### Records
= = = = =

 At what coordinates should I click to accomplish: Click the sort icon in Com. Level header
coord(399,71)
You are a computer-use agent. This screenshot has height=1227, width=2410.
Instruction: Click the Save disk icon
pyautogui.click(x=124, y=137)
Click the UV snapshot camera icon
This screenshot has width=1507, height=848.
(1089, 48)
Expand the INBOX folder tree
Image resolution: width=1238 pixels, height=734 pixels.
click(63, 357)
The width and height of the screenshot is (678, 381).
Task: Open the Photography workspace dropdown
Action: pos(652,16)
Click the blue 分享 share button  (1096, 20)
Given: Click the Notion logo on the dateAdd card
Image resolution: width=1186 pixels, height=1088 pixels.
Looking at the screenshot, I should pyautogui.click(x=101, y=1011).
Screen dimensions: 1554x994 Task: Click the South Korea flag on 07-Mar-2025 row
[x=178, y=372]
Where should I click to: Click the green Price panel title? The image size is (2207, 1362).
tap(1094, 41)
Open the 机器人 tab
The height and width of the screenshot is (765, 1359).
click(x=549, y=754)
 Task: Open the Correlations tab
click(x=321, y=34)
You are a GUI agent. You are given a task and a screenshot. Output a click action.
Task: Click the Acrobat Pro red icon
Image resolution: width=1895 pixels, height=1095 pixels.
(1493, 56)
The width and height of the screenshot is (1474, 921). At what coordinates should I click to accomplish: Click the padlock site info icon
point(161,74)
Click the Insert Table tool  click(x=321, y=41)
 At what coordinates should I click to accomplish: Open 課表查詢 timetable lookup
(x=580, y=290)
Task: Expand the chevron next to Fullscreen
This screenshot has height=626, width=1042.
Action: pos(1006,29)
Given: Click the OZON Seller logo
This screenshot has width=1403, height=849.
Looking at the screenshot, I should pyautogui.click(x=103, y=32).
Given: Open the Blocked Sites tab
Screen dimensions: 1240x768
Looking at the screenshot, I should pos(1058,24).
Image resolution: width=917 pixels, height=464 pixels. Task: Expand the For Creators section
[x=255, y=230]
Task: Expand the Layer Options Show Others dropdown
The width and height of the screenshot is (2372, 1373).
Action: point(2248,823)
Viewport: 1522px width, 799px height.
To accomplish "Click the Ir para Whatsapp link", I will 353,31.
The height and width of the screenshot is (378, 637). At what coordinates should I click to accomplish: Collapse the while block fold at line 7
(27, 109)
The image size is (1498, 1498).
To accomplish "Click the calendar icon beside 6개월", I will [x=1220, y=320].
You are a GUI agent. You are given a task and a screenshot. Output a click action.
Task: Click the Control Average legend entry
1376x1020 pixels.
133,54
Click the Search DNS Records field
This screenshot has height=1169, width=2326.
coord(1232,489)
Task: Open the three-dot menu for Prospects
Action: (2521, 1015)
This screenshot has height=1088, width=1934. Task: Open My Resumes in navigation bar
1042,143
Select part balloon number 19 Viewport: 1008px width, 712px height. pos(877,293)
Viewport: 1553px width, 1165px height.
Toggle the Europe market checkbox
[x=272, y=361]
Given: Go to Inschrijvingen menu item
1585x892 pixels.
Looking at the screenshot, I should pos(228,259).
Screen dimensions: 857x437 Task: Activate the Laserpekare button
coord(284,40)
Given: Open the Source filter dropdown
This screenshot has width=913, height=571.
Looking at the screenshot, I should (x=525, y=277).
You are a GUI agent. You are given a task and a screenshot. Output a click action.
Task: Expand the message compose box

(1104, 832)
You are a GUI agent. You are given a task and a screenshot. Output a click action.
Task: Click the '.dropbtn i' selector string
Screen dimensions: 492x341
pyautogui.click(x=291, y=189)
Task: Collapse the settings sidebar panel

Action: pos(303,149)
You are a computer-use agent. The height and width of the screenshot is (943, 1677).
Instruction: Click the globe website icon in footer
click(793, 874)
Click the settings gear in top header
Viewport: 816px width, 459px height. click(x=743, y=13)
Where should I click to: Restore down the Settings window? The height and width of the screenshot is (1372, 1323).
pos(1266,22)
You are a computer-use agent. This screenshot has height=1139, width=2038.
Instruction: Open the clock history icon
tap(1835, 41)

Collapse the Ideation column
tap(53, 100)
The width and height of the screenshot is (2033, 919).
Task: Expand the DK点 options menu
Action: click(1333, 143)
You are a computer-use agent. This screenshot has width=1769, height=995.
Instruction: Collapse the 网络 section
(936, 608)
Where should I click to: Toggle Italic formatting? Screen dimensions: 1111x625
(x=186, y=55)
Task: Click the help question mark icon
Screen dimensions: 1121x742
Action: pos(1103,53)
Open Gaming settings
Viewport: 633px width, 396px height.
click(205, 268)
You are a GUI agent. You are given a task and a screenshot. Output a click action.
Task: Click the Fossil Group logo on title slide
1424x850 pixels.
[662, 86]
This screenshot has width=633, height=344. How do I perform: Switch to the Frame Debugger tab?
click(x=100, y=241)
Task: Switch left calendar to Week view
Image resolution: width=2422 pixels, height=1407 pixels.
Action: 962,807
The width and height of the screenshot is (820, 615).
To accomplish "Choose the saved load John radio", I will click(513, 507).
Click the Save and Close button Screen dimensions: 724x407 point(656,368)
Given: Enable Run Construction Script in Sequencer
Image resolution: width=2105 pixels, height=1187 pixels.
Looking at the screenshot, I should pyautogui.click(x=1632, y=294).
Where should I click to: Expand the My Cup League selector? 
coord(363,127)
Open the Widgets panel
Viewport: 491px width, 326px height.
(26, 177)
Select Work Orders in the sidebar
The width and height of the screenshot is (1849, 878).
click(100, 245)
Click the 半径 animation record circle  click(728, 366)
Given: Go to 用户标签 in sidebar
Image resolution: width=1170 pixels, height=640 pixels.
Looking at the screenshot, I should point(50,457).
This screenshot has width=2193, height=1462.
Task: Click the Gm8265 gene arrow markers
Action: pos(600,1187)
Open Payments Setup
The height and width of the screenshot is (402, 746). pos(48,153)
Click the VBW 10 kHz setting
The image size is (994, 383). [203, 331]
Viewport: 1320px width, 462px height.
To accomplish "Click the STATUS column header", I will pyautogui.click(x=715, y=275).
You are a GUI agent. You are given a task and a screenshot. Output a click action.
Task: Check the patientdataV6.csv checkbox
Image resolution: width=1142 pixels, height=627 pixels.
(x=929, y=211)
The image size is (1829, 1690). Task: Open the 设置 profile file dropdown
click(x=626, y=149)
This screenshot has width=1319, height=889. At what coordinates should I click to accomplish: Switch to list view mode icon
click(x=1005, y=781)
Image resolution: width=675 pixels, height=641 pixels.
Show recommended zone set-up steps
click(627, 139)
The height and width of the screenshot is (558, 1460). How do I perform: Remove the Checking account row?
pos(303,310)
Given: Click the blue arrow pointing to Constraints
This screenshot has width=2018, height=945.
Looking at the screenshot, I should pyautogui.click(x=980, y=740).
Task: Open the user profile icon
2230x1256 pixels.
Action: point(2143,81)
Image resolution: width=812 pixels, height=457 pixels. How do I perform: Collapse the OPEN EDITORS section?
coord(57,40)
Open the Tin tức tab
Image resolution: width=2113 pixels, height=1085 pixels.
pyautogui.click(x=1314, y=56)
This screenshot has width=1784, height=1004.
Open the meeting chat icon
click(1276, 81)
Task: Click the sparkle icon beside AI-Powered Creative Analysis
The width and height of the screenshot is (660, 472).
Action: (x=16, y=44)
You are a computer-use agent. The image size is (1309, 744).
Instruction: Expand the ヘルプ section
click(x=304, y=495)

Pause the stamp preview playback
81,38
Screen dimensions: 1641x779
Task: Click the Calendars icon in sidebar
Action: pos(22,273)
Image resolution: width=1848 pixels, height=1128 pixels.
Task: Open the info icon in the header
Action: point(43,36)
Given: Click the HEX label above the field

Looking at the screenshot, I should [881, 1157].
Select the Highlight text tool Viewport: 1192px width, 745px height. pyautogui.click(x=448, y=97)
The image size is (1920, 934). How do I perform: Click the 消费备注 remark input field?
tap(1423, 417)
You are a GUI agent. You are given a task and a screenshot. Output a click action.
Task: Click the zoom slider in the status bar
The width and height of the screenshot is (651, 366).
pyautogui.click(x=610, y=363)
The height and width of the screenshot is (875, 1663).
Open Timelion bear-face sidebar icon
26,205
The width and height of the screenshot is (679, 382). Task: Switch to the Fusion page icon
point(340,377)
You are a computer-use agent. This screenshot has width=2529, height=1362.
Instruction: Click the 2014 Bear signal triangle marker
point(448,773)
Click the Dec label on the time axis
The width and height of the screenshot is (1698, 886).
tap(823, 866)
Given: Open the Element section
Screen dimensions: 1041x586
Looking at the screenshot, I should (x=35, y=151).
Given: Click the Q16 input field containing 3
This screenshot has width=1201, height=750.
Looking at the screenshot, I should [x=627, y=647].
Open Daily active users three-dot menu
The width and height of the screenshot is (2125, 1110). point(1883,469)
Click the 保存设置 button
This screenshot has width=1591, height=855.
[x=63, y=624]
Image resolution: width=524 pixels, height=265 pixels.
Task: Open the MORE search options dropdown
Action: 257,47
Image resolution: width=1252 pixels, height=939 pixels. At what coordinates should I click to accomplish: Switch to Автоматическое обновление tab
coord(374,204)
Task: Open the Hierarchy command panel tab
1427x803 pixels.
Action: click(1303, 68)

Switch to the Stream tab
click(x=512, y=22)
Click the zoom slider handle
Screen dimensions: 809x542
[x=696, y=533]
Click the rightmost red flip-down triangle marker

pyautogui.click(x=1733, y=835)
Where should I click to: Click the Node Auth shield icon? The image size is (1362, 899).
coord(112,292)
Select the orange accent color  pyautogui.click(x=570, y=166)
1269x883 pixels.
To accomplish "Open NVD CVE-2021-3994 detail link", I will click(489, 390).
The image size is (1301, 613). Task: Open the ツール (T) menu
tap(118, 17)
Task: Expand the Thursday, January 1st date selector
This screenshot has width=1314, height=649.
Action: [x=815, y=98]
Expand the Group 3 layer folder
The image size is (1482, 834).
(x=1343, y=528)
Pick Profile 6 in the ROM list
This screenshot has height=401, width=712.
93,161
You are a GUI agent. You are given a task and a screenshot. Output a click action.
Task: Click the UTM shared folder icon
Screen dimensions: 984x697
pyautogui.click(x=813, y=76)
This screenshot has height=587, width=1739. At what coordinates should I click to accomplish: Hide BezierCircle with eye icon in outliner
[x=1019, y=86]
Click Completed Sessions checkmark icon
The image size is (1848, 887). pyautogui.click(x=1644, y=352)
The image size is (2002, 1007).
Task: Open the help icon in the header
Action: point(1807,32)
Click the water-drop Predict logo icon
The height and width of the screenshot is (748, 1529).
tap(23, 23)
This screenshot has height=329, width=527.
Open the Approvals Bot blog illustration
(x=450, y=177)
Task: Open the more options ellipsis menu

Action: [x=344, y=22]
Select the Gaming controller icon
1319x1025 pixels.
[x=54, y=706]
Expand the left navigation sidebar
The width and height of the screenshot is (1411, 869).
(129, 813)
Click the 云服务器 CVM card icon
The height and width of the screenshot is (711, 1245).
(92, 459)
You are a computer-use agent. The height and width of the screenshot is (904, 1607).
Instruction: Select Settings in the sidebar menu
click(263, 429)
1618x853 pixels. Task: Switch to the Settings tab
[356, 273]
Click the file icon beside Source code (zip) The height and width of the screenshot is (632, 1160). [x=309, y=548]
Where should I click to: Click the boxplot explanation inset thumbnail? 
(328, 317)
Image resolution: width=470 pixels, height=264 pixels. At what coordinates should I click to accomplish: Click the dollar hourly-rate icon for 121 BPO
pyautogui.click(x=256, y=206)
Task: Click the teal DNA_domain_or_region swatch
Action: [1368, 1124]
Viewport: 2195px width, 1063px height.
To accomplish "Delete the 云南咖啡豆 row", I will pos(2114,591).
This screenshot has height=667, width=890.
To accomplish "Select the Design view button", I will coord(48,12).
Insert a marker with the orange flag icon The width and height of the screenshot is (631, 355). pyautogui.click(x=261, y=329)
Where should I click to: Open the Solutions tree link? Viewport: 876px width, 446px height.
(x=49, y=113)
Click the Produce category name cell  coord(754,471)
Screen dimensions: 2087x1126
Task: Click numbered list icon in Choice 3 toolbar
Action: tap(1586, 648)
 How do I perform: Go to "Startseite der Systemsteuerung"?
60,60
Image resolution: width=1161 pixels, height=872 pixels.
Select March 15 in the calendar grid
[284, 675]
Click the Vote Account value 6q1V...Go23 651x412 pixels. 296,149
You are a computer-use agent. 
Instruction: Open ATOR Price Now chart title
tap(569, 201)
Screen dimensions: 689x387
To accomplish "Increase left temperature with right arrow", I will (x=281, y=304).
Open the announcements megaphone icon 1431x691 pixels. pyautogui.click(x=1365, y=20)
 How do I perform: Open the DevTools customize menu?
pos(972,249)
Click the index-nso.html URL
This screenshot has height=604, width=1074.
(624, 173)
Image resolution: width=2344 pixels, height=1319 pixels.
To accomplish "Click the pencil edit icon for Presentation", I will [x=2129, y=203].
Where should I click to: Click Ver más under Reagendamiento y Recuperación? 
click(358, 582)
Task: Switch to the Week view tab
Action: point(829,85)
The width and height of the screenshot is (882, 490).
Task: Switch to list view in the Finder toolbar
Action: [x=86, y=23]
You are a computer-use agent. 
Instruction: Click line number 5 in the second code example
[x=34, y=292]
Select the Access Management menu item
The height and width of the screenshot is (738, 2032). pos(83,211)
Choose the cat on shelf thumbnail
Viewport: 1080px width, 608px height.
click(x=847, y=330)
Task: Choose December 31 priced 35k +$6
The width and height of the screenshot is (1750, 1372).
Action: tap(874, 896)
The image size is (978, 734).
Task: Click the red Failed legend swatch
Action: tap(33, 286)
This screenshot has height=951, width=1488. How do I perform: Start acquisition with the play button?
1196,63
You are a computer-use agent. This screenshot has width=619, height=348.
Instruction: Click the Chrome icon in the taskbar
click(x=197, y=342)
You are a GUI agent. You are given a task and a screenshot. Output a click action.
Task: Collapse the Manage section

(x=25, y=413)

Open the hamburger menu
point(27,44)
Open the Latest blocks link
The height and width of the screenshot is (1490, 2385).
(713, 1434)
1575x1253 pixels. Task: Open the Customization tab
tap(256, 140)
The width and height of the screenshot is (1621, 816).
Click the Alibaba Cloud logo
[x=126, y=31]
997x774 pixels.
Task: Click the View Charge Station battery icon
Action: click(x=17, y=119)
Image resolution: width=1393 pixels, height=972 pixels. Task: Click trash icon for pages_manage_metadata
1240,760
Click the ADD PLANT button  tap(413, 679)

= = = = =

### Problem details
Up to and including the line with "has height=1227, width=2410.", reproduce the material above exactly as it appears, starting from its first line.

### Answer space
 At what coordinates should I click to accomplish: Click the sort icon in Com. Level header
coord(399,71)
You are a computer-use agent. This screenshot has height=1227, width=2410.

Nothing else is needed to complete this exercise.